Sunday nights were a reprieve in the life of Samuel and his siblings, for the other six days a week, that light would be followed by the demon-filled darkness. In the room that he shared with his brothers and sisters, his rest was never deep, for he waited for his father’s candle to appear in the doorway, and for Adam to pull the covers off one of the three beds and select the child he would take away and remain with that night. Each night the candle appeared, Samuel would suck in his breath and hold it. He would pray, and two or three times a week, his prayer was answered, for Adam’s hand would reach across Samuel to his twin brother, and Samuel would be saved. Or Adam would not approach Samuel’s bed at all, and he would pull the covers off one of the other two beds. And rarely, there were nights when the door to the children’s room would not open, and Samuel wondered, was his father at rest, or had God answered his prayers and killed the man?
Yet there were the nights when Samuel was chosen and led through the kitchen and outside to the barn, where a blanket lay on the alfalfa hay. A Negro man slept in the barn and Adam did not bother to tell him to leave as Samuel was hurt in the darkness. Often, he hoped that the Negro would save him, that the Negro would strike Adam on the head with a horse’s whip or the shovel used to clean out the stalls of the horses and the mule, and then Samuel would be free. He did not ponder what would happen to the Negro upon his father’s death, as surely the Negro did. He did not care that perhaps this Negro would be sold to cover the taxes of his father’s thirty-five acres. Samuel only wanted not to lie facedown on a blanket in a barn.
Once, on a night that Samuel was chosen, and Adam’s hand steered him through the kitchen, Samuel began to scream for his mother. He cried Joan’s name, he begged her to make it stop, he surely howled as long and loud as an animal soon to be transformed to meat, and Joan appeared at the door that opened from her bedroom to the kitchen. Her face was utterly perfect, lit by the candle she held. Samuel reached his hand toward that light. He cried her name—Mother—and Joan stepped back and shut the door.

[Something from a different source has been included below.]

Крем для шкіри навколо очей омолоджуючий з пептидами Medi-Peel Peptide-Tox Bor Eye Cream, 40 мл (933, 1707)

That next morning, after Samuel had slept away his pain and wretchedness, he felt Joan’s hand on his shoulder, tender and sincere. She told him she had cooked griddle cakes for his breakfast, with cane syrup and butter to go along. Joan’s odor drifted above him, an aroma as only a child knows, the perfume that would invade his memories and make him weep, long after this time. And he hated his mother. And he loved his mother. And he wished that he would no longer be weak and a little boy. And Samuel made promises of what his strength would accomplish, once he became a tall and powerful man.
The Monster Roams the Countryside
When Samuel was sixteen, his father died, carried away by a fever. Adam lay in bed, shaking with the heat that emptied his bowels and shaved meat from his bones. Throughout he held his Bible close to his chest. He was a righteous Christian to the end, as was Joan, who read to her husband from the biblical book for the prophet for whom Samuel had been named: “And she said, Oh my lord, as thy soul liveth, my lord, I am the woman that stood by thee here, praying unto the Lord. For this child I prayed; and the Lord hath given me my petition which I asked of him: Therefore also I have lent him to the Lord; as long as he liveth he shall be lent to the Lord. And he worshipped the Lord there.”
The week after his father was buried in the small backyard, Samuel took a horse from the barn and rode away into the night. He cared nothing about his brothers and sisters, not even the twin with whom he had shared a womb. He had planned his escape and had packed a leather satchel with clothes, hiding it in the corner of the barn under hay. It was the same corner where his father had assaulted him. Samuel hadn’t slept the day of his leaving and tipped into the kitchen that served as a parlor as well. He took a loaf of bread that was covered with cloth, and a small dish of butter. He uncorked a jug, sniffed, and was happy it was water. As he walked past the room where he knew his mother lay in the same bed where his father had died, Samuel did not knock or call a greeting. He continued out the door to the barn. When Samuel took the horse, he did not care if the Negro who lived in the barn would be punished for his theft. He did not care about his siblings. He did not care about the land. Care was a flaw that burdened the weak. He meant to be strong now: brutality was his traveling companion.